** Try it **
Print the records below exactly; all of them are needed.

(Stored dataset items)
_ _ _ _ _

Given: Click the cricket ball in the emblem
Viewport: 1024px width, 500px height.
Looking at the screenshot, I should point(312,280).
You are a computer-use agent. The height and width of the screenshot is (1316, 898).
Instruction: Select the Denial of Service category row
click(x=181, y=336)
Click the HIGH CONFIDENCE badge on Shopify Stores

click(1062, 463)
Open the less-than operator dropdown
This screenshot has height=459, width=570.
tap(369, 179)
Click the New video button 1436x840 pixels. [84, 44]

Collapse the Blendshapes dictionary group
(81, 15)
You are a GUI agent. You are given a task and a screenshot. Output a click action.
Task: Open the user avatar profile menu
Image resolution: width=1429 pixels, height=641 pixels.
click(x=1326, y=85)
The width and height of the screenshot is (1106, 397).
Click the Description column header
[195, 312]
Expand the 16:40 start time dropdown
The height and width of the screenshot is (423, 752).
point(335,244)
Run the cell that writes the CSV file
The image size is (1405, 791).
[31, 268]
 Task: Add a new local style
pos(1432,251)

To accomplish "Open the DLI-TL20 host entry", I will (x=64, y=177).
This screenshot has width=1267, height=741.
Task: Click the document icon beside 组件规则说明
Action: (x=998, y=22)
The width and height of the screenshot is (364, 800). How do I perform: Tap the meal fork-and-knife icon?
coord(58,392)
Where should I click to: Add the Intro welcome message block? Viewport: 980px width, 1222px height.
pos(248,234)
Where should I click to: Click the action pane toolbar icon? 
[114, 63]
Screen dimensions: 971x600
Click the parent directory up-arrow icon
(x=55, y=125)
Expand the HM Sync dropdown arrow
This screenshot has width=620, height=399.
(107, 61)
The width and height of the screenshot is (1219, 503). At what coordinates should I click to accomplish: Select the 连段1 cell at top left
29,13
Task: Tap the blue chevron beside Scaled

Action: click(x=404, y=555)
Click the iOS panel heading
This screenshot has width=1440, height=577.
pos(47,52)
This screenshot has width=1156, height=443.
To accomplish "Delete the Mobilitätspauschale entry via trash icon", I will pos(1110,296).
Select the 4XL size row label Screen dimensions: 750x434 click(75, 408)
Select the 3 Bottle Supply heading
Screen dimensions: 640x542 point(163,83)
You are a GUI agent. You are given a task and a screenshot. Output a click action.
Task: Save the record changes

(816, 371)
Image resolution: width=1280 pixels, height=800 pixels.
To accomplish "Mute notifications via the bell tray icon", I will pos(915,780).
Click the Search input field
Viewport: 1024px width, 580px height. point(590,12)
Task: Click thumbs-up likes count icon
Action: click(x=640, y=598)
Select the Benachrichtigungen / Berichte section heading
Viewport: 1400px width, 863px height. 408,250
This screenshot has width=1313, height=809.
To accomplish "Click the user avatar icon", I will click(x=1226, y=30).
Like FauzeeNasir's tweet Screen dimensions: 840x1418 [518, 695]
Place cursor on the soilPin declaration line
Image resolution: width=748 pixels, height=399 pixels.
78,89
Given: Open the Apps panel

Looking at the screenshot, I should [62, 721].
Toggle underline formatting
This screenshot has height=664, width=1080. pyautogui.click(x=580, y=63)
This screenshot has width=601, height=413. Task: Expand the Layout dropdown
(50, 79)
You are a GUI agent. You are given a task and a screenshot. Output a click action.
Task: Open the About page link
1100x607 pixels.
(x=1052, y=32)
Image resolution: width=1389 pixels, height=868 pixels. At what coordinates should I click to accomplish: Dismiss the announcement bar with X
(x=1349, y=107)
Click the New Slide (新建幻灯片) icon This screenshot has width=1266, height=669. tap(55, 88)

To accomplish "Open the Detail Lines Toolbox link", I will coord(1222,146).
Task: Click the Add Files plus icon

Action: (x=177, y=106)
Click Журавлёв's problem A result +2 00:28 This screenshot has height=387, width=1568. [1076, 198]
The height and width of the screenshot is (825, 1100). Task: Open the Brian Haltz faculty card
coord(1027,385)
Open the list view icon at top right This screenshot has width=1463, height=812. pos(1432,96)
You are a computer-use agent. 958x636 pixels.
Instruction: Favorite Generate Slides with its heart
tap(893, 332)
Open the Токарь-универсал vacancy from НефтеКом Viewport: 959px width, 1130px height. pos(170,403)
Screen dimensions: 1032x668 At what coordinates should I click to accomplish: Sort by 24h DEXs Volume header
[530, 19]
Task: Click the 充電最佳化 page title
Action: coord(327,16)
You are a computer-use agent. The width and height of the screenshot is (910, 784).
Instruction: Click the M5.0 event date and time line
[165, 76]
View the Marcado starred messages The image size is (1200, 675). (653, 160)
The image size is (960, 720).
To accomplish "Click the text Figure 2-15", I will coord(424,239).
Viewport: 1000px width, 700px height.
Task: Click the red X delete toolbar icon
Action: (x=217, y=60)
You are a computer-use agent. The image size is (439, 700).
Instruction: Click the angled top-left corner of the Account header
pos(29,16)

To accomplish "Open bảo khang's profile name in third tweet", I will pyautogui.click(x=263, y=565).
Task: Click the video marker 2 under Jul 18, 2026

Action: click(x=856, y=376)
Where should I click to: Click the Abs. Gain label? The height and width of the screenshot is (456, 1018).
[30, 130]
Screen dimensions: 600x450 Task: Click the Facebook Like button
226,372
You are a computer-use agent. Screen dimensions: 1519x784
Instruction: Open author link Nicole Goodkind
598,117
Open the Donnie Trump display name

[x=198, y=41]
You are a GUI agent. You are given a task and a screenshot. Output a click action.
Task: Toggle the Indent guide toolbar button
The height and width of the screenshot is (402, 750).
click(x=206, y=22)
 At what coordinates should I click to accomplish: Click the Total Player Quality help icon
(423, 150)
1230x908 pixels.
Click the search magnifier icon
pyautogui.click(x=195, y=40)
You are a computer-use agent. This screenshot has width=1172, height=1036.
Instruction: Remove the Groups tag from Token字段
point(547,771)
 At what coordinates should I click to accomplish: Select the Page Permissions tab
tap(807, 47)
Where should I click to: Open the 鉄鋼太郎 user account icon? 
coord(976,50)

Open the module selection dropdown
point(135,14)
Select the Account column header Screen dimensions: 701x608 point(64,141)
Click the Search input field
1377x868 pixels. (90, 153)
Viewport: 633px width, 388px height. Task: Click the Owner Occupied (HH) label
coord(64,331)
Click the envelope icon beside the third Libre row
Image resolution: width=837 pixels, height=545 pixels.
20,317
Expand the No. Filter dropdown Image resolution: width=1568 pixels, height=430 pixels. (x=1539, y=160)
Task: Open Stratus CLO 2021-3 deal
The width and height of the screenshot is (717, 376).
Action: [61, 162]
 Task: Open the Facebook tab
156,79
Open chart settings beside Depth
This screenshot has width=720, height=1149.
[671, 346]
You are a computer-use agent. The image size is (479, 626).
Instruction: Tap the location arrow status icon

_ _ _ _ _

** Task result **
Given: Click the cricket ball in the emblem
Viewport: 1024px width, 500px height.
Looking at the screenshot, I should point(312,280).
You are a computer-use agent. The height and width of the screenshot is (1316, 898).
Instruction: Select the Denial of Service category row
click(x=181, y=336)
Click the HIGH CONFIDENCE badge on Shopify Stores

click(1062, 463)
Open the less-than operator dropdown
This screenshot has height=459, width=570.
tap(369, 179)
Click the New video button 1436x840 pixels. [84, 44]

Collapse the Blendshapes dictionary group
(81, 15)
You are a GUI agent. You are given a task and a screenshot. Output a click action.
Task: Open the user avatar profile menu
Image resolution: width=1429 pixels, height=641 pixels.
click(x=1326, y=85)
The width and height of the screenshot is (1106, 397).
Click the Description column header
[195, 312]
Expand the 16:40 start time dropdown
The height and width of the screenshot is (423, 752).
point(335,244)
Run the cell that writes the CSV file
The image size is (1405, 791).
[31, 268]
 Task: Add a new local style
pos(1432,251)

To accomplish "Open the DLI-TL20 host entry", I will (x=64, y=177).
This screenshot has width=1267, height=741.
Task: Click the document icon beside 组件规则说明
Action: (x=998, y=22)
The width and height of the screenshot is (364, 800). How do I perform: Tap the meal fork-and-knife icon?
coord(58,392)
Where should I click to: Add the Intro welcome message block? Viewport: 980px width, 1222px height.
pos(248,234)
Where should I click to: Click the action pane toolbar icon? 
[114, 63]
Screen dimensions: 971x600
Click the parent directory up-arrow icon
(x=55, y=125)
Expand the HM Sync dropdown arrow
This screenshot has width=620, height=399.
(107, 61)
The width and height of the screenshot is (1219, 503). At what coordinates should I click to accomplish: Select the 连段1 cell at top left
29,13
Task: Tap the blue chevron beside Scaled

Action: click(x=404, y=555)
Click the iOS panel heading
This screenshot has width=1440, height=577.
pos(47,52)
This screenshot has width=1156, height=443.
To accomplish "Delete the Mobilitätspauschale entry via trash icon", I will pos(1110,296).
Select the 4XL size row label Screen dimensions: 750x434 click(75, 408)
Select the 3 Bottle Supply heading
Screen dimensions: 640x542 point(163,83)
You are a GUI agent. You are given a task and a screenshot. Output a click action.
Task: Save the record changes

(816, 371)
Image resolution: width=1280 pixels, height=800 pixels.
To accomplish "Mute notifications via the bell tray icon", I will pos(915,780).
Click the Search input field
Viewport: 1024px width, 580px height. point(590,12)
Task: Click thumbs-up likes count icon
Action: click(x=640, y=598)
Select the Benachrichtigungen / Berichte section heading
Viewport: 1400px width, 863px height. 408,250
This screenshot has width=1313, height=809.
To accomplish "Click the user avatar icon", I will click(x=1226, y=30).
Like FauzeeNasir's tweet Screen dimensions: 840x1418 [518, 695]
Place cursor on the soilPin declaration line
Image resolution: width=748 pixels, height=399 pixels.
78,89
Given: Open the Apps panel

Looking at the screenshot, I should [62, 721].
Toggle underline formatting
This screenshot has height=664, width=1080. pyautogui.click(x=580, y=63)
This screenshot has width=601, height=413. Task: Expand the Layout dropdown
(50, 79)
You are a GUI agent. You are given a task and a screenshot. Output a click action.
Task: Open the About page link
1100x607 pixels.
(x=1052, y=32)
Image resolution: width=1389 pixels, height=868 pixels. At what coordinates should I click to accomplish: Dismiss the announcement bar with X
(x=1349, y=107)
Click the New Slide (新建幻灯片) icon This screenshot has width=1266, height=669. tap(55, 88)

To accomplish "Open the Detail Lines Toolbox link", I will coord(1222,146).
Task: Click the Add Files plus icon

Action: (x=177, y=106)
Click Журавлёв's problem A result +2 00:28 This screenshot has height=387, width=1568. [1076, 198]
The height and width of the screenshot is (825, 1100). Task: Open the Brian Haltz faculty card
coord(1027,385)
Open the list view icon at top right This screenshot has width=1463, height=812. pos(1432,96)
You are a computer-use agent. 958x636 pixels.
Instruction: Favorite Generate Slides with its heart
tap(893, 332)
Open the Токарь-универсал vacancy from НефтеКом Viewport: 959px width, 1130px height. pos(170,403)
Screen dimensions: 1032x668 At what coordinates should I click to accomplish: Sort by 24h DEXs Volume header
[530, 19]
Task: Click the 充電最佳化 page title
Action: coord(327,16)
You are a computer-use agent. The width and height of the screenshot is (910, 784).
Instruction: Click the M5.0 event date and time line
[165, 76]
View the Marcado starred messages The image size is (1200, 675). (653, 160)
The image size is (960, 720).
To accomplish "Click the text Figure 2-15", I will coord(424,239).
Viewport: 1000px width, 700px height.
Task: Click the red X delete toolbar icon
Action: (x=217, y=60)
You are a computer-use agent. The image size is (439, 700).
Instruction: Click the angled top-left corner of the Account header
pos(29,16)

To accomplish "Open bảo khang's profile name in third tweet", I will pyautogui.click(x=263, y=565).
Task: Click the video marker 2 under Jul 18, 2026

Action: click(x=856, y=376)
Where should I click to: Click the Abs. Gain label? The height and width of the screenshot is (456, 1018).
[30, 130]
Screen dimensions: 600x450 Task: Click the Facebook Like button
226,372
You are a computer-use agent. Screen dimensions: 1519x784
Instruction: Open author link Nicole Goodkind
598,117
Open the Donnie Trump display name

[x=198, y=41]
You are a GUI agent. You are given a task and a screenshot. Output a click action.
Task: Toggle the Indent guide toolbar button
The height and width of the screenshot is (402, 750).
click(x=206, y=22)
 At what coordinates should I click to accomplish: Click the Total Player Quality help icon
(423, 150)
1230x908 pixels.
Click the search magnifier icon
pyautogui.click(x=195, y=40)
You are a computer-use agent. This screenshot has width=1172, height=1036.
Instruction: Remove the Groups tag from Token字段
point(547,771)
 At what coordinates should I click to accomplish: Select the Page Permissions tab
tap(807, 47)
Where should I click to: Open the 鉄鋼太郎 user account icon? 
coord(976,50)

Open the module selection dropdown
point(135,14)
Select the Account column header Screen dimensions: 701x608 point(64,141)
Click the Search input field
1377x868 pixels. (90, 153)
Viewport: 633px width, 388px height. Task: Click the Owner Occupied (HH) label
coord(64,331)
Click the envelope icon beside the third Libre row
Image resolution: width=837 pixels, height=545 pixels.
20,317
Expand the No. Filter dropdown Image resolution: width=1568 pixels, height=430 pixels. (x=1539, y=160)
Task: Open Stratus CLO 2021-3 deal
The width and height of the screenshot is (717, 376).
Action: [61, 162]
 Task: Open the Facebook tab
156,79
Open chart settings beside Depth
This screenshot has width=720, height=1149.
[671, 346]
You are a computer-use agent. The image size is (479, 626).
Instruction: Tap the location arrow status icon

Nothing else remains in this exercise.